**Aim of the exercise:**
Pictures do not belong in the copy; print every entry exactly as it stands.

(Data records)
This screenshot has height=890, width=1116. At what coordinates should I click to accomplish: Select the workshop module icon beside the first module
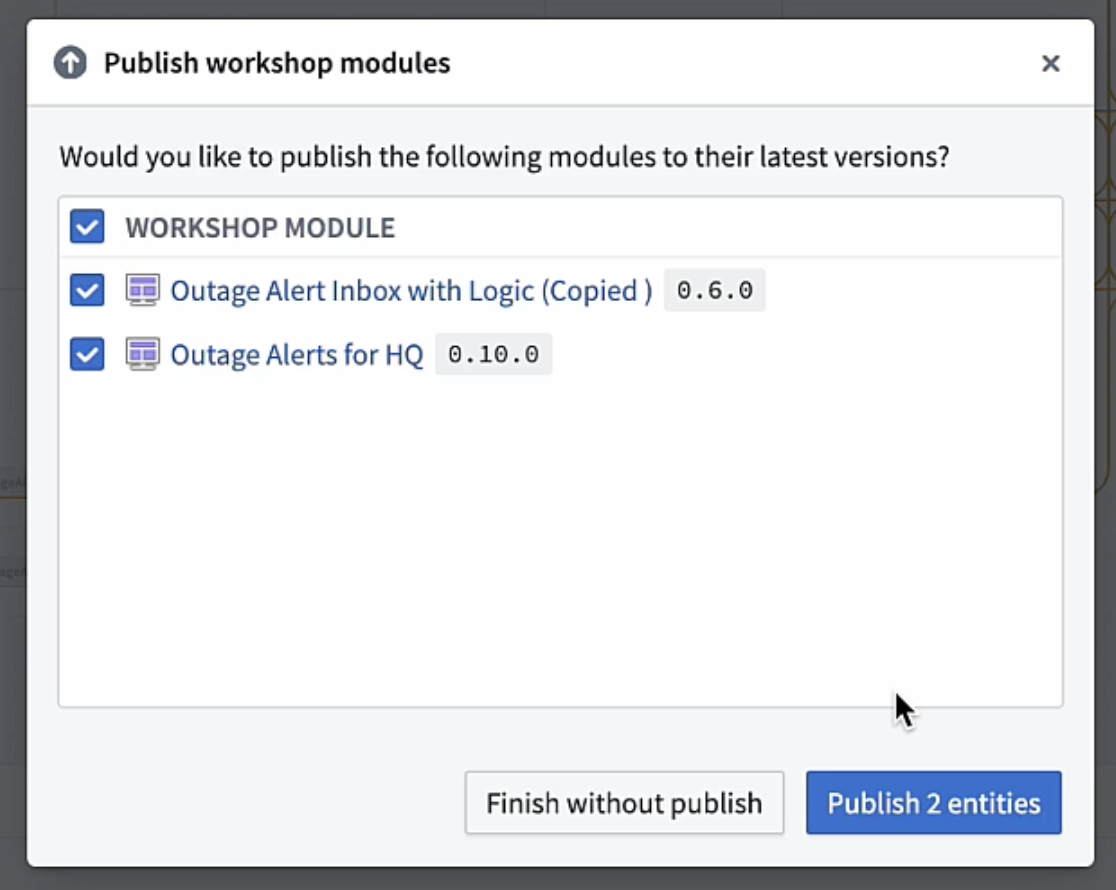tap(143, 290)
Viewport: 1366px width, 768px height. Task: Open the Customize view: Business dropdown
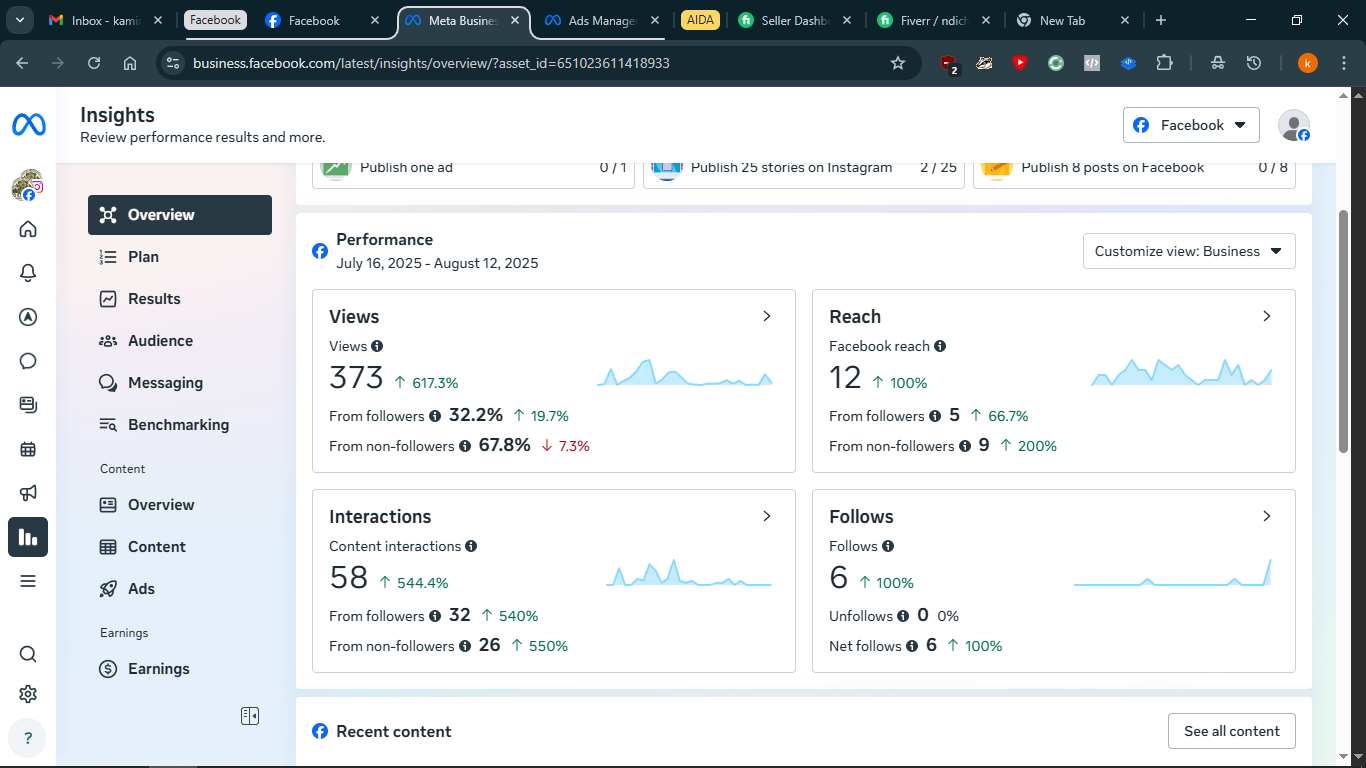[x=1188, y=251]
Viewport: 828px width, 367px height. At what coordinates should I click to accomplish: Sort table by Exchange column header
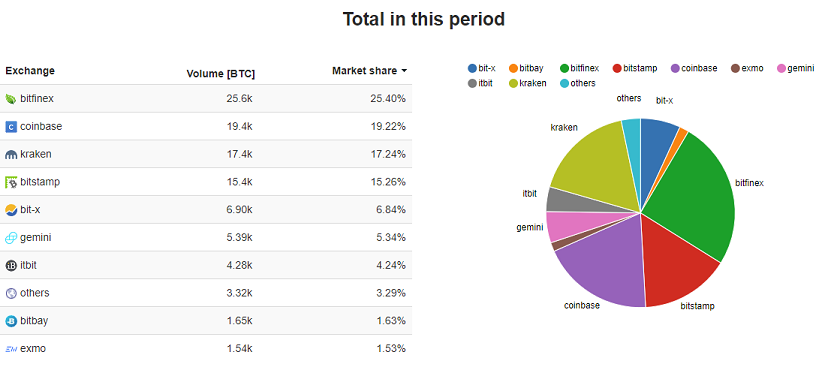click(x=30, y=71)
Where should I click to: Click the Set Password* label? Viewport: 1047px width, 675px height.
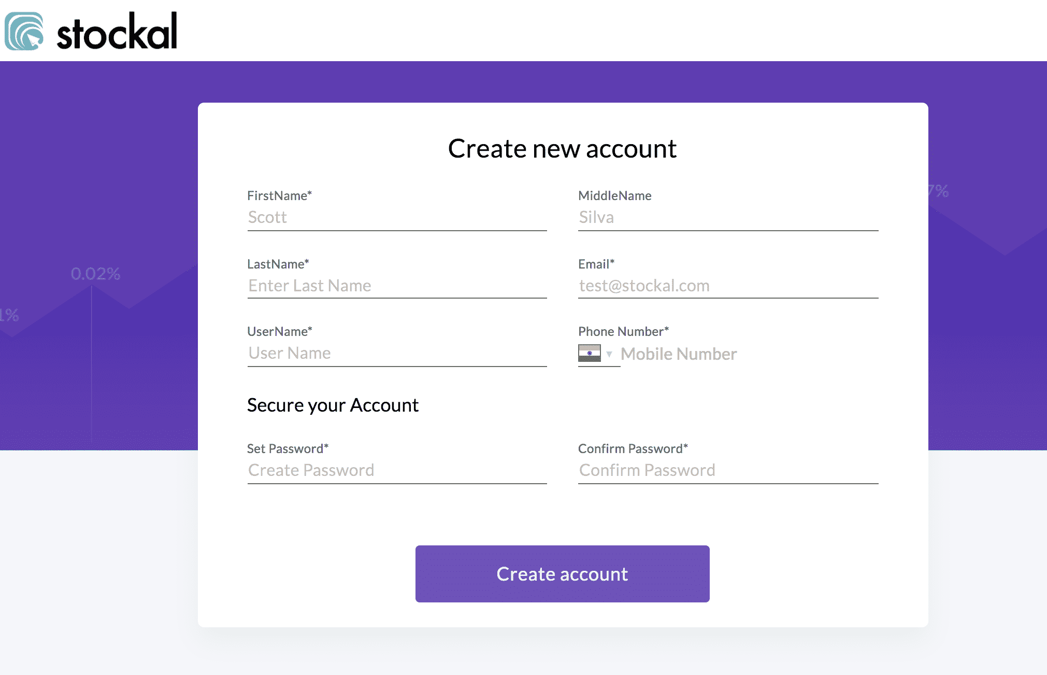pyautogui.click(x=287, y=449)
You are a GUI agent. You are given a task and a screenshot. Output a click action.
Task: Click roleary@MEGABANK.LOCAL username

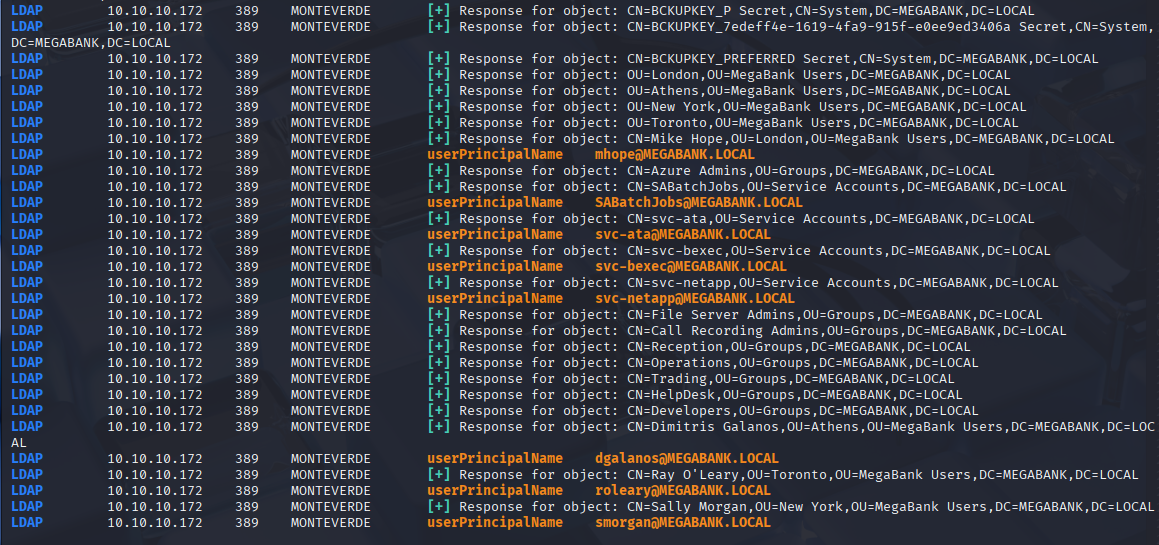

**Output of the task:**
This screenshot has height=890, width=1116. At what coordinates should I click to accomplish: Select the workshop module icon beside the first module
tap(143, 290)
Viewport: 1366px width, 768px height. Task: Open the Customize view: Business dropdown
[x=1188, y=251]
Viewport: 828px width, 367px height. At what coordinates should I click to accomplish: Sort table by Exchange column header
click(x=30, y=71)
Where should I click to: Click the Set Password* label? Viewport: 1047px width, 675px height.
pyautogui.click(x=287, y=449)
You are a GUI agent. You are given a task and a screenshot. Output a click action.
Task: Click roleary@MEGABANK.LOCAL username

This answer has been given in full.